Remember that call-to-actions can come in a variety of different formats. From simple buttons and images, through to chat bots, live chat and ‘book a consultation’ meeting links – you should try to use a variety of these across your site into order to convert visitors.
Now that you’re at a point where you have buyer personas, goals, keyword research and a content strategy – you need to think about the design and function of your website.
Your website has the potential to be your best marketer and salesperson, but only if it is equipped with the right tools and assets.
How your website looks and feels is incredibly important. In the past, it was all about static, brochure-type design: putting as much information on the page as possible and infinite scrolling.
Nowadays, websites take the approach of “less is more”, utilising white space, prominent CTAs, consistent branding, strong colours, easy navigation, responsive design and authentic (not stock) photos. Your website should have all of these elements in place at a minimum – and most importantly, it should be optimised for search engines.
Optimising your website for search engines means using the keywords identified earlier in month two to help searchers find your website.
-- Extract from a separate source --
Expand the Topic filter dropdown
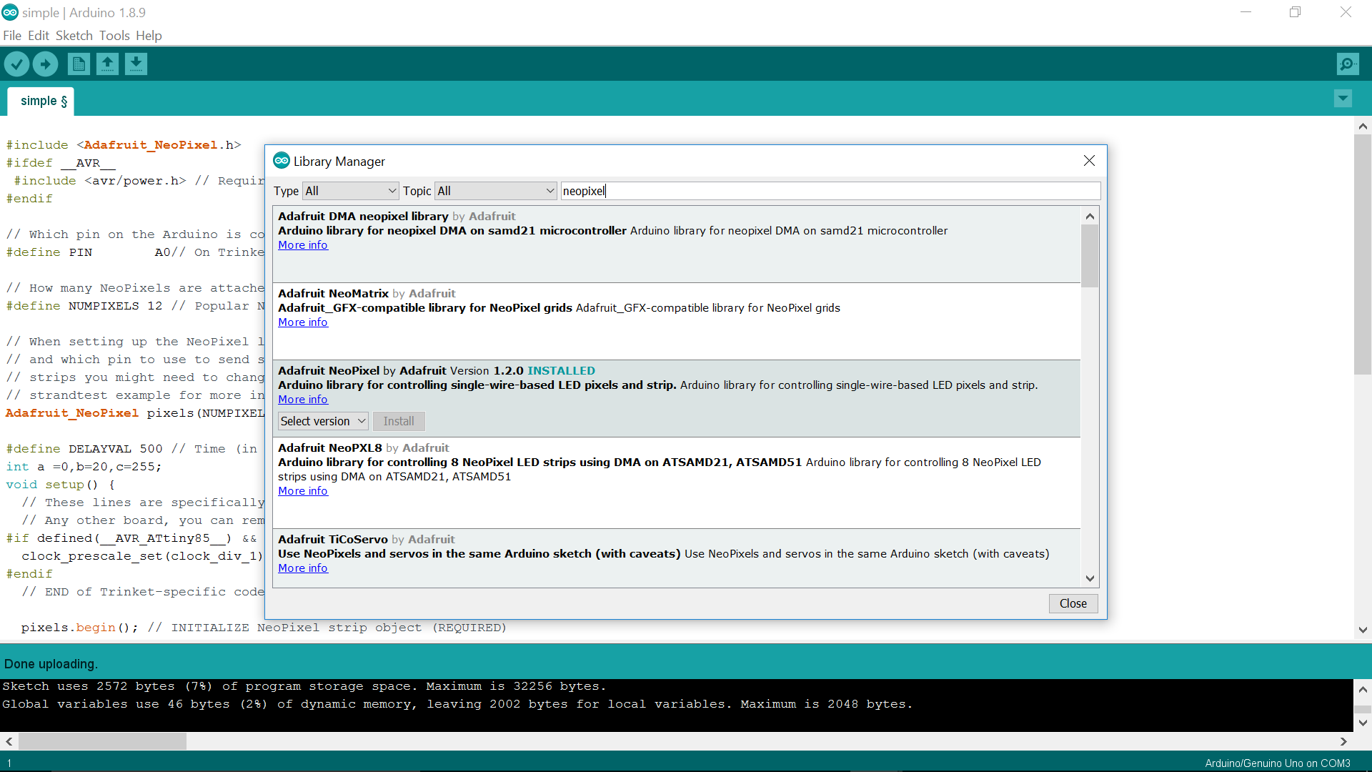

Make sure you think about all the above before editing your website. Once you’ve done the design and technical elements, you need to think about what content you want to host on your website and how you want to drive visitors to it.
For example, your homepage is a great place to promote your best and most accessible content assets – i.e. those most likely to engage and convert website visitors into leads. Typically businesses have a mixture of video, case studies and service assets on their homepage – this gives them the best opportunity to connect with visitors at different stages of the buyer journey.
Lead management updates
If you have been following the guide thus far, you’ll have mapped out your lead management process for implementation into HubSpot (or any other tool).
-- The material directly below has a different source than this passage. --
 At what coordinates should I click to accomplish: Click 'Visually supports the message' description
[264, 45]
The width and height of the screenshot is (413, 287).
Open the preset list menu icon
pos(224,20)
The lead management process you build into HubSpot (or any other tool) should be based off the lead management workshop you completed in the first month. This might mean overhauling what’s already been set up to make way for the new processes. It’ll be troublesome to begin with but once you (and everyone else in the business) see the results of the new framework, you’ll love it.
Reporting and review
Lastly, reporting and review. How will you demonstrate the ROI of your marketing and sales activities? At this point, you need to work together with your department to agree on a reporting process, the metrics and KPIs (Key Performance Indicators) that the campaigns will focus on, and insert the goals that were set in month one into the reporting.
Make sure to document the reporting process and, if possible, save a custom filter in the analytics software you are using, as this will enable anyone in the business to pull the information they need, as and when they need to.
This concludes your first 100 days as an Inbound Marketing Manager. Did you make it? The steps outlined above form part of our tried-and-tested approach to Inbound Marketing, one that continues to deliver incredible results for us and our clients.